Our job here is to try to help small scale farmers increase their production so that they too can begin to contribute more significantly to the general economy and especially their own. Mpongwe co-op members come from 11 district churches. Six of them received loans to plant corn and some of the money was allocated to the district pastors who are overseeing the projects. On Saturday and Sunday we toured 11 plots. We used pastor Jessy’s Mitsubishi Canter three ton truck and were glad we had a good vehicle because the “roads” were often just trails leading through the bush and tall elephant grass. The rain made for interesting driving. It also made for poor corn plots.
Two of them are struggling, with the water table just under the surface. “Why did they pick that spot for a plot?” pastor Jessy asked. It’s a question we will raise in today’s meeting with the leaders as we assess the information we gathered on the crop tour.
Most of the plots are coming along fine. It is easy to look at the crops and the people here and come up with solutions that sound good. Why don’t they rotate with soybeans, as the commercial farmers do? Because soybean seed needs to be inoculated, they tell us. That is expensive and you need facilities to keep the inoculants fresh. OK, what about peanuts? When you calculate the labour and expense, you are better off with corn, they say. (Why do Canadian farmers grow too much canola?). There are no easy answers here. It is only as we live among the people here that we begin to understand the culture and environment that influences their decisions and practices.

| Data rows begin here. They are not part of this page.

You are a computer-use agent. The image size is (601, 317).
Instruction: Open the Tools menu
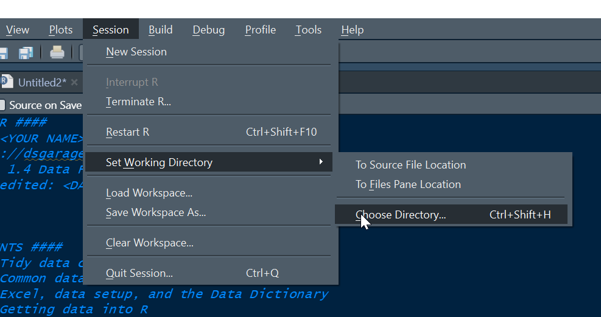click(308, 30)
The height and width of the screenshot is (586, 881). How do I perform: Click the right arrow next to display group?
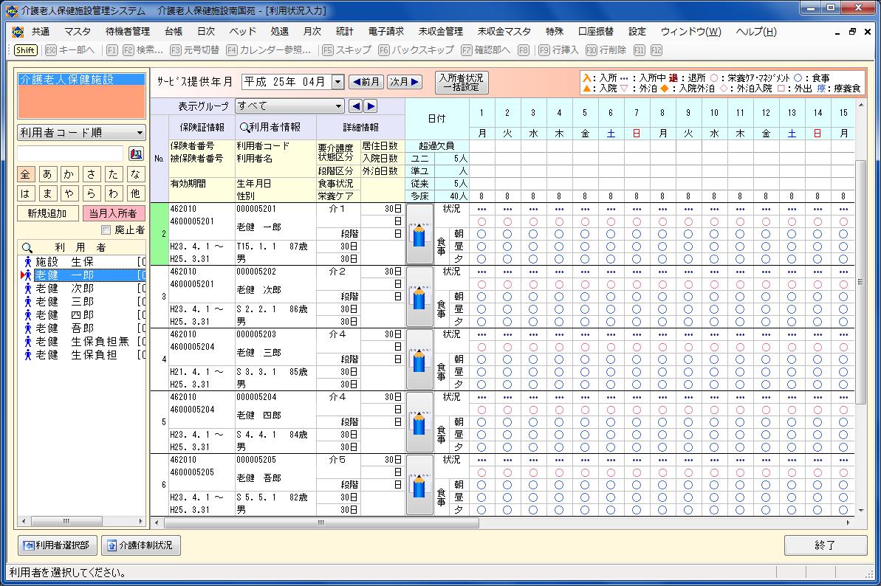[371, 106]
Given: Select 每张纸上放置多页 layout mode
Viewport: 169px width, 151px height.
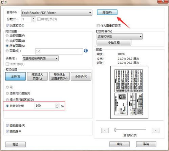Looking at the screenshot, I should (59, 77).
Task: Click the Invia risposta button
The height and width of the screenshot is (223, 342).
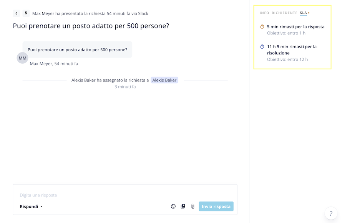Action: click(x=216, y=206)
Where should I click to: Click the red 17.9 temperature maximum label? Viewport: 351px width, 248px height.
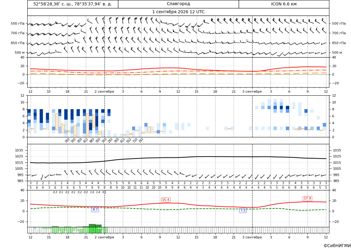pos(307,198)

All the fields, with an average size of 2½ acres, were plowed with oxen, except pastor Jessy’s, who owns a tractor. Most then drew the lines for planting by hand, using string to keep it straight. A hole is made with the hoe and the seed is dropped in by hand and covered with the hoe. Labour is plentiful here. Those using this method had better germination than those covering the rows with the oxen.
There is a wide range of growth in the fields, even though planting times were similar. Together we try to find out the reasons for the issues we are seeing. Robert and pastor Jessy talk to the farmers about timing of fertilizer, seeding depth and weed control timing. Most plots are weeded by hand – and in the rainy season the weeds grow back as fast as you remove them. For most of the farmers this kind of discussion is a first. They don’t seek out information; they just do what they have always done.

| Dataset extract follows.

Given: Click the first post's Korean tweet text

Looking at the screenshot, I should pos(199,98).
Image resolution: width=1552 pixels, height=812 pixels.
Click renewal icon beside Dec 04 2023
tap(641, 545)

Robert keeps talking to them about crop rotation. They mostly grow corn – a big feeder that is depleting their fragile soil. It is their staple crop, the one they know to grow, and the one they eat as Nshima. They don’t have much room to play with risk – if they fail, they will not eat. We try to tell them there are other things to eat. But if a farmer has eaten potatoes all his life, try to tell him to eat cornmeal instead. Same thing here. We realize again that all change will be slow. But it is happening.